The White House on Sunday night officially set out the details of what policy changes President Donald Trump would support in the aftermath of a February 14 mass shooting at a Florida high school, as the President will back ideas like training for certain teachers and school personnel to carry concealed weapons, and funneling more mental health information into the background check system for gun buyers, but Mr. Trump will not propose more controversial measures such as raising the minimum age for gun purchases.
The idea of raising the gun purchase age from 18 to 21 years - signed into law by the Governor of Florida on Friday - will instead get a review by a special blue ribbon panel being set up by the President.
The age limit increase in Florida has already been hit with a federal lawsuit by the National Rifle Association.
Other issues to be reviewed by the new Trump commission include looking at 'best practices for school buildings and campus security,' and the repeal of an Obama Administration policies known as "Rethink School Discipline."
“Today we are announcing meaningful actions, steps that can be taken right away to help protect students," said Secretary of Education Bety DeVos, who will lead the new commission.
That new panel would not study a broader approach to toughen the instant check system on gun buyers, an idea known as 'universal background checks,' something the President enthusiastically backed at a meeting with lawmakers a few weeks ago - but then backed away from after a meeting with top NRA officials.
Mr.
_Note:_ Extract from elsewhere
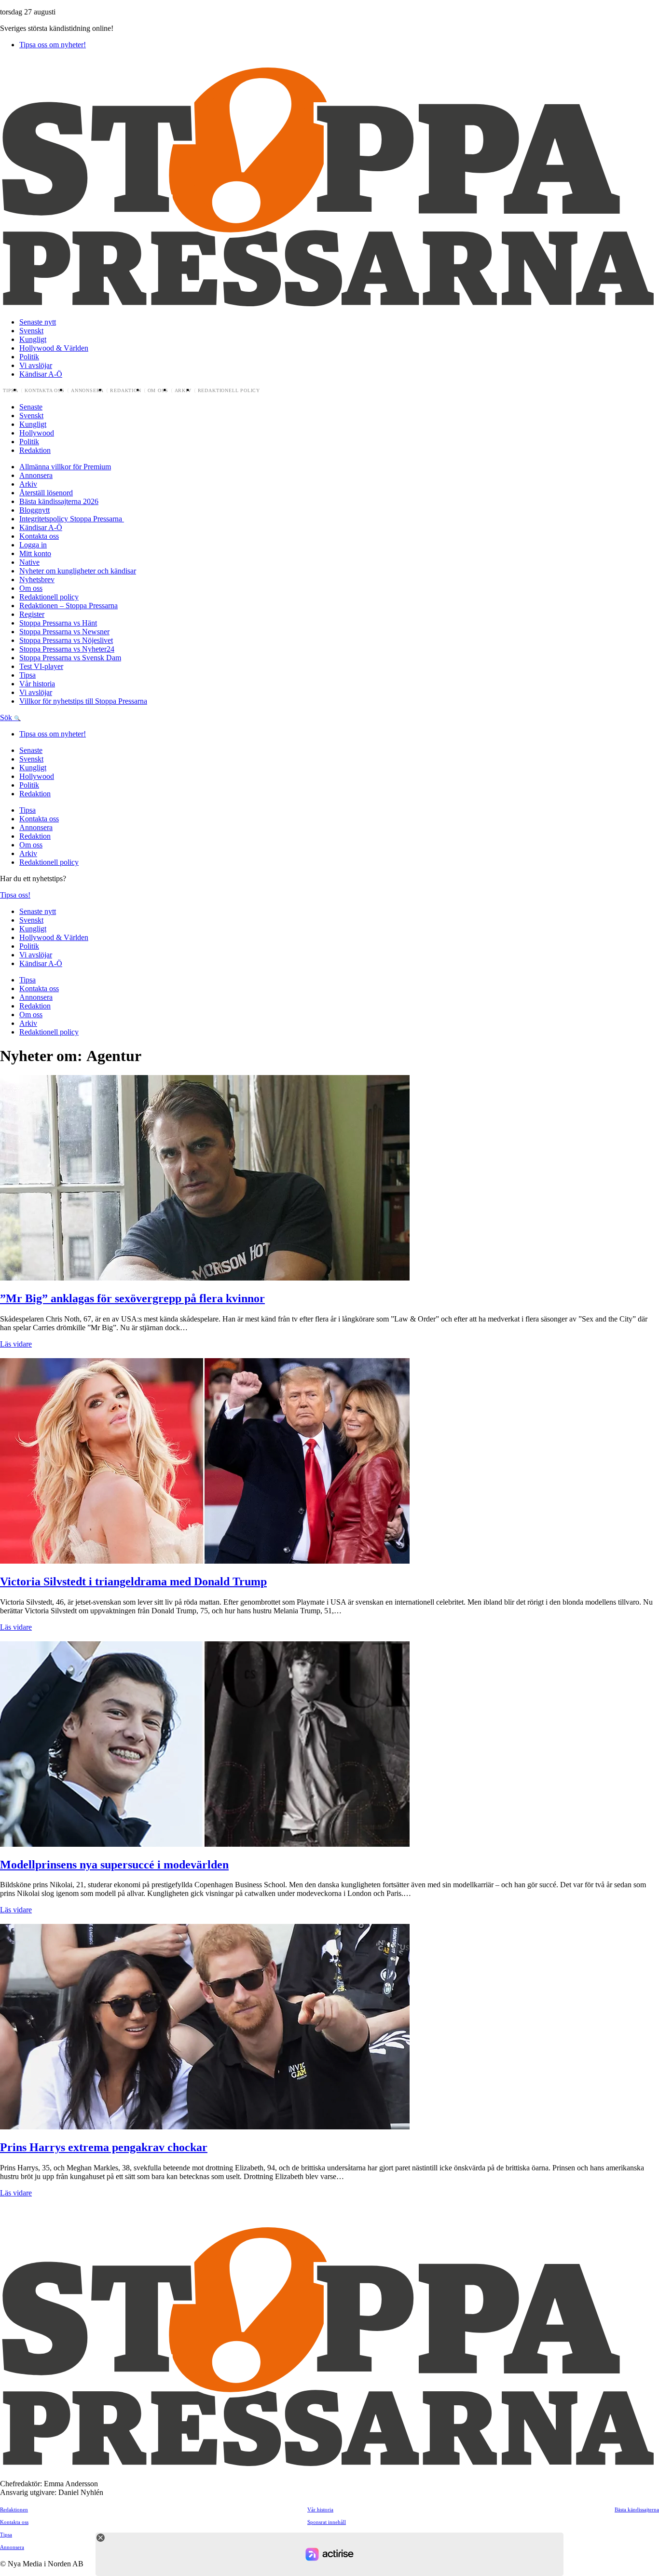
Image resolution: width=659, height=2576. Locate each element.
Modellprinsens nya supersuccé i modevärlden (114, 1864)
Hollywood (36, 433)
Trump's commission is also being tasked to look at violent videos games, and the "effects of press coverage on mass shootings."
In terms of legislation, the President's plans include supporting the bipartisan "Fix NICS" bill, and another plan backed by members of both parties to send more money to the states to help schools prepare for possible threats.
That wasn't enough for some Democrats.
"While I proudly support both bills, they only scratch the surface of what’s needed to address our gun violence epidemic," said Sen. Richard Blumenthal (D-CT)
Mr. Trump is also urging states to adopt "Extreme Risk Protection Orders," to give families and police more time to prevent individuals with mental health and other problems from buying or possessing a firearm.
"I applaud the President for supporting many of the initiatives I have offered that will promote gun safety, including incentivizing states to adopt Extreme Risk Protection Orders (ERPOs) and the Stop School Violence Act," said Sen. Marco Rubio (R-FL).